When we first started doing our walks again in the early spring, I used to get annoyed with how long he took to climb the hill; he loves to pick flowers, grass, weeds, rosehips, crab apples, and branches to add to his “collection” (which is a pile of dried up vegetation in our garage). I would haul the tricycle up the path behind me, and every time I turned around to see where he was, I’d find him only a few steps further than he was the last time. He stoops every few minutes to collect another piece of nature.
I find it hard to not get antsy. I feel like an ant under a magnify-glass with this summer heat. I know bedtime is just around the corner once we walk through the doors, which means less than an hour is left before I can click away on my keyboard again. Yet despite my pleas to move quicker, my four-year-old still takes his time walking up the hill.

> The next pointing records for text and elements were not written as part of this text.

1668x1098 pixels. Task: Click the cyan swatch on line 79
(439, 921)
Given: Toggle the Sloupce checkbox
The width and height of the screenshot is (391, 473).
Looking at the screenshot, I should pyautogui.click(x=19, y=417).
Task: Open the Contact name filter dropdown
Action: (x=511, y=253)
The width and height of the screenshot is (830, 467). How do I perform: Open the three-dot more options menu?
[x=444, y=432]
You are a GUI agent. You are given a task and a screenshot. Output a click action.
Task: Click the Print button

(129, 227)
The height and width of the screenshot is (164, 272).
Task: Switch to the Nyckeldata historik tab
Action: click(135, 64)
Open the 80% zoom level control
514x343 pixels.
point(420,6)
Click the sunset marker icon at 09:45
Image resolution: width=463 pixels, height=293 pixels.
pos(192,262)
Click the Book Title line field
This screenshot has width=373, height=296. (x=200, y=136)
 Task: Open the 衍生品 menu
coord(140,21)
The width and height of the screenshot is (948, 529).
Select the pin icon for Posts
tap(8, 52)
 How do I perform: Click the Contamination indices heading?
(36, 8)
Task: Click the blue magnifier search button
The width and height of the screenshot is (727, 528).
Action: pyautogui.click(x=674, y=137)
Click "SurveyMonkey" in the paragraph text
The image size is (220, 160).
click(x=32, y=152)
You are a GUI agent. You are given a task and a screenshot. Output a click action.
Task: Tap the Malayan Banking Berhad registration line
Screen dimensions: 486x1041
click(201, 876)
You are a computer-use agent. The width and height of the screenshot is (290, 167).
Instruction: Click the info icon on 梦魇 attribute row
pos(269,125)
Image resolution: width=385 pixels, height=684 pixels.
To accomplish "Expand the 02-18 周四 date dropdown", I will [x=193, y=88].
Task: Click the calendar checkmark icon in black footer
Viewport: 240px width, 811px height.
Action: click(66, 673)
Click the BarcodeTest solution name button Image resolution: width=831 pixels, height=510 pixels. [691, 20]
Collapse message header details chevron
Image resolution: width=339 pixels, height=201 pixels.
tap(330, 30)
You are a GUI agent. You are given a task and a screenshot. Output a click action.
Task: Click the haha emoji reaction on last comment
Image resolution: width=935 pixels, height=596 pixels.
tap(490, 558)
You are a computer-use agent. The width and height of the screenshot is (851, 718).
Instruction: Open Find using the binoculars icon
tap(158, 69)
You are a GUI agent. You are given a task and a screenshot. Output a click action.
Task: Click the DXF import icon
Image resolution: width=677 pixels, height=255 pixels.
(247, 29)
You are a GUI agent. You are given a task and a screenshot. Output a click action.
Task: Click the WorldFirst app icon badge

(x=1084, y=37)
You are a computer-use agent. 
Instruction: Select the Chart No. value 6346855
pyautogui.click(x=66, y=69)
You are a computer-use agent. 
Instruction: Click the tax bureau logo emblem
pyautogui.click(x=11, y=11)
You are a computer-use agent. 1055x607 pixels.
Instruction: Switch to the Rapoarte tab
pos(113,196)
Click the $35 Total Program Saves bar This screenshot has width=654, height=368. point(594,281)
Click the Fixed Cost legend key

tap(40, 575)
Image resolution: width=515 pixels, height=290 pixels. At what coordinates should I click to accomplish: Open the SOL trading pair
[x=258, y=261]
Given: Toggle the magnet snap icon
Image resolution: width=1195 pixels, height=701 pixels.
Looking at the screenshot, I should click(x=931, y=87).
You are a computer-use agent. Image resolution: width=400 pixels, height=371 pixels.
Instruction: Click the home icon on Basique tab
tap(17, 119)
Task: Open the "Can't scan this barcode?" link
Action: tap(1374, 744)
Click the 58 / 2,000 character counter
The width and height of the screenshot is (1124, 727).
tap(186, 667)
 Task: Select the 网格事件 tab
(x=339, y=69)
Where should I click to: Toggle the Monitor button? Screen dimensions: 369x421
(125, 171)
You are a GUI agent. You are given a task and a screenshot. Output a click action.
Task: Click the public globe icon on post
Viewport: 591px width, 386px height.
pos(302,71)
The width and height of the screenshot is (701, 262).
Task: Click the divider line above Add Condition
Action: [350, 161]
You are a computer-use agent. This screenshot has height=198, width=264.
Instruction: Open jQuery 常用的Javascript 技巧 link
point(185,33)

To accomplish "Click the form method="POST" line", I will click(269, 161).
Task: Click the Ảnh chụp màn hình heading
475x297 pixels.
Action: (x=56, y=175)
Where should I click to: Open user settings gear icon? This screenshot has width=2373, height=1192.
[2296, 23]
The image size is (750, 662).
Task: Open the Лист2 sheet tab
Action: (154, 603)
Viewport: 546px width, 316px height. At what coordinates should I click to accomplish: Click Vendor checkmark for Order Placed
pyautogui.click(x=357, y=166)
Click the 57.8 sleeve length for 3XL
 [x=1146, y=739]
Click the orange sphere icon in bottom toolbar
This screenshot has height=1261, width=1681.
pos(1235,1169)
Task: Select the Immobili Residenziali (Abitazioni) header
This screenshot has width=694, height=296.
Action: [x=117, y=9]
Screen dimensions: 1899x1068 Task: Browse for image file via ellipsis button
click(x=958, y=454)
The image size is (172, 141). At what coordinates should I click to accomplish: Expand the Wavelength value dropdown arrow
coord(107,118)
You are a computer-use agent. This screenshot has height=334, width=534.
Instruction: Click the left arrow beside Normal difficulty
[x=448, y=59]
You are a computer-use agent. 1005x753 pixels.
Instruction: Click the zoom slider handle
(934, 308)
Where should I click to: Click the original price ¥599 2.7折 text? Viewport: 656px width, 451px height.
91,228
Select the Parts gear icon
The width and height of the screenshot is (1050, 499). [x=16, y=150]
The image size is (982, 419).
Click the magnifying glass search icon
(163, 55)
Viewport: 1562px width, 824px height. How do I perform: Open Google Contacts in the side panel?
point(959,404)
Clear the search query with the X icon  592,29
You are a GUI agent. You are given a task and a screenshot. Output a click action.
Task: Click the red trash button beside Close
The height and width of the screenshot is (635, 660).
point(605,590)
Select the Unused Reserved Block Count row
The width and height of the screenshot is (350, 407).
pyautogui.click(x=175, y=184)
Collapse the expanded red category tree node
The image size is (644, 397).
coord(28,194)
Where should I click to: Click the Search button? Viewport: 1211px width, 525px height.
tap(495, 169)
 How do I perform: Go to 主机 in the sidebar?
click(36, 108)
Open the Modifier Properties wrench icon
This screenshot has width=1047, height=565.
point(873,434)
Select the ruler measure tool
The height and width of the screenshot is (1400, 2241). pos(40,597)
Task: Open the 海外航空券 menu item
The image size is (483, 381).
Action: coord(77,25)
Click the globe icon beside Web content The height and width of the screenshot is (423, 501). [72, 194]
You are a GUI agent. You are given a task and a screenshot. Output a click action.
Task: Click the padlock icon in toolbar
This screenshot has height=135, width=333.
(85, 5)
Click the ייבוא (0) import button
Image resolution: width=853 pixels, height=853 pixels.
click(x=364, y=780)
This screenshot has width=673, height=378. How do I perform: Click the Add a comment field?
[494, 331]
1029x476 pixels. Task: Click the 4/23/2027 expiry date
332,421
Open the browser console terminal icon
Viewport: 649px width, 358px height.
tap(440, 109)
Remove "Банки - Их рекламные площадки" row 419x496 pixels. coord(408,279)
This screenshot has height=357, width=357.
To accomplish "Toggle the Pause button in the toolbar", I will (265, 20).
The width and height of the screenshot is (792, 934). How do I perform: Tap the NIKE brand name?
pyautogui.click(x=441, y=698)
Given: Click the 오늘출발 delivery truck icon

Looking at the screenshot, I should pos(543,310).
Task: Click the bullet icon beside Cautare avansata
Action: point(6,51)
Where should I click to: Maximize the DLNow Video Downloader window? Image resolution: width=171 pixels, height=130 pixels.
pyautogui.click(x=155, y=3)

Our world is one of hurry, bustle, and get-that-checklist-scratched-out. If there’s not a finished product to show, perhaps it’s not all that productive. Yet as I watched my son toddle up the hill, I saw someone else: My younger self. I saw the girl who walked on the small causeway her parents had built years ago between the river and a pond, and that’s where she made up stories of unicorns and magic. She faced the painful realities of broken friendships through re-imagining them in stories. She leapt between rocks to cross the pond pretending wild rapids or lava rushed underneath her.
I wouldn’t be the writer (or even person) I am today without all those hours I spent wandering the forest behind my home and noticing the tiny toads that crept along and the painted turtles that ambled beside me. If I dream of my son having that same kind of imagination and believe in its importance, maybe that means standing longer than I normally would on a boiling hot day to wait for him to find his way to the top with me.
One of those hot days, I took a deep breath and looked over the rolling hills and wind-swept grass. I watched the sun cast a golden glow over the field next to us, noticed the bright pink buds starting on the apple trees, and discerned a small beaten path off ours from deer traveling through. I felt the sun on my face and the salty air brush my hair, and I realized how good the warmer weather made me feel.
As I did, I felt my own imagination stirred again. I thought of my stories of an Elven princess running through similar fields to safety. I thought of another character bent over gleaning from the harvest. But even more than that: The sunlight slanting over the trees and thorn bushes reminded me that a dawn is coming when we’ll be rescued from the briars of sin and its effects, and suffering will haunt us no more.
Until then, I want to breathe in the common grace of fresh air for my anxious heart and let the beauty of God’s creation stir me towards hope—and I want to give my son that same opportunity. So my husband and I stand at the top of the hill and we ruminate on our day as we wait for the four-year-old to bring his treasures and tell us the stories of how he found them.